A tad frustrating - looks like new ballasts is the only solution.

Kaz-kzukNA1
22-06-2011, 11:33 AM
Hi, Nick.

Not sure why your system is using such a thick cable….

Yes, it’s high voltage so it requires good insulation but the current consumption at the bulb (burner) is not that high and thus, the two wires from the burner would be in similar gauge of the ones used on the OEM Halogen headlight unit.

Insulator could be thick but not the actual wire.


May be, I’m talking about the different wire/connector than the one you were looking at…


Kaz

Nick Graves
22-06-2011, 11:51 AM
Kaz; it's really weird - the -ve is a standard 1.5 mm2 with a KET and then there's this 3.75mm diameter hosepipe coming out with a weird connector no-one's ever seen. It is a funny kind of insulator, I think and I think the connector's off a truck or something.
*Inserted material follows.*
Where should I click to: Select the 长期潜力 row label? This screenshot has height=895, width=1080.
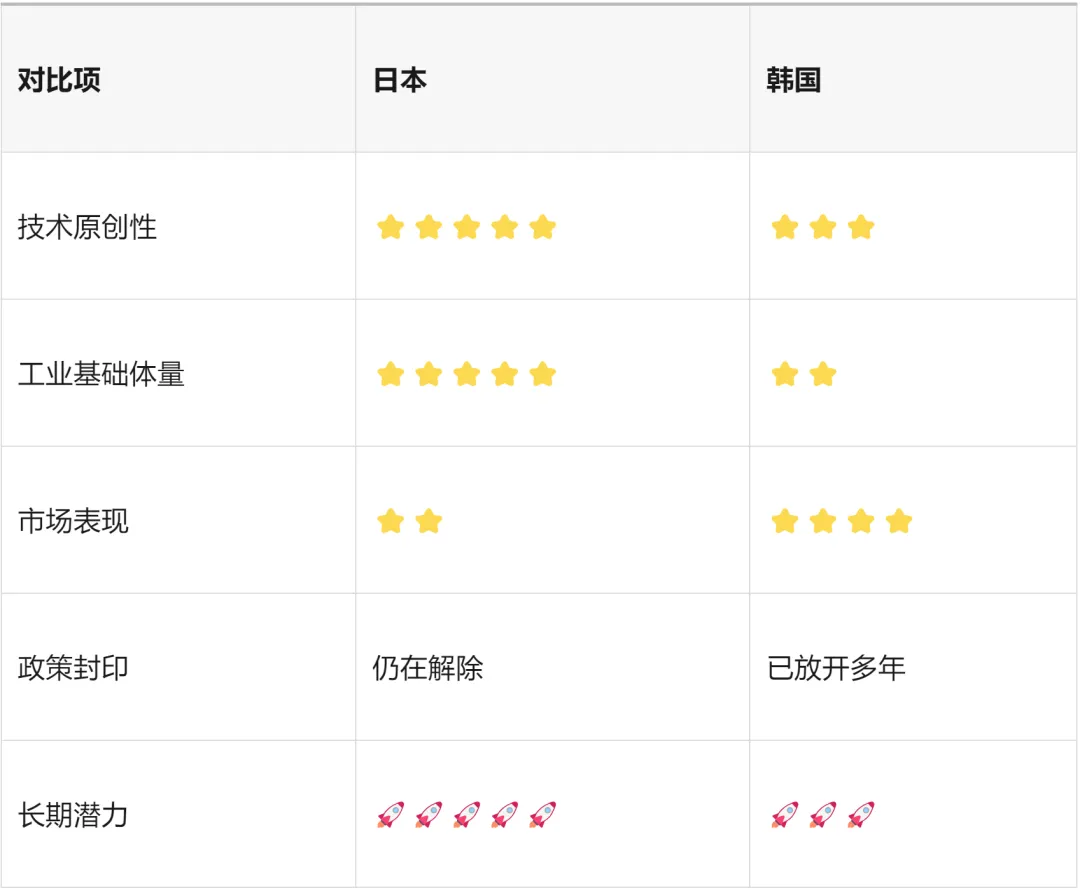pos(73,815)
The story is that Interpower were one of the first Korean manufacturers and had that unusual design. They were taken over by a Chinese company and the later connectors were switched to the Chinese standard KETs, later AMPs.

I never even thought it would be a problem to swap connectors. But now I need one with a rubber seal that will take a 3.75 mm wire at one end and a 2.0mm at the other. In fact, the claws of a KET connector are too tight over it, although they could take up to a 3mm diameter wire.

I probably could do something with heat shrink insulation, but I don't want bodges at 85v (or 23,000v at start-up).

It's kind of interesting and a bit frustrating at the same time.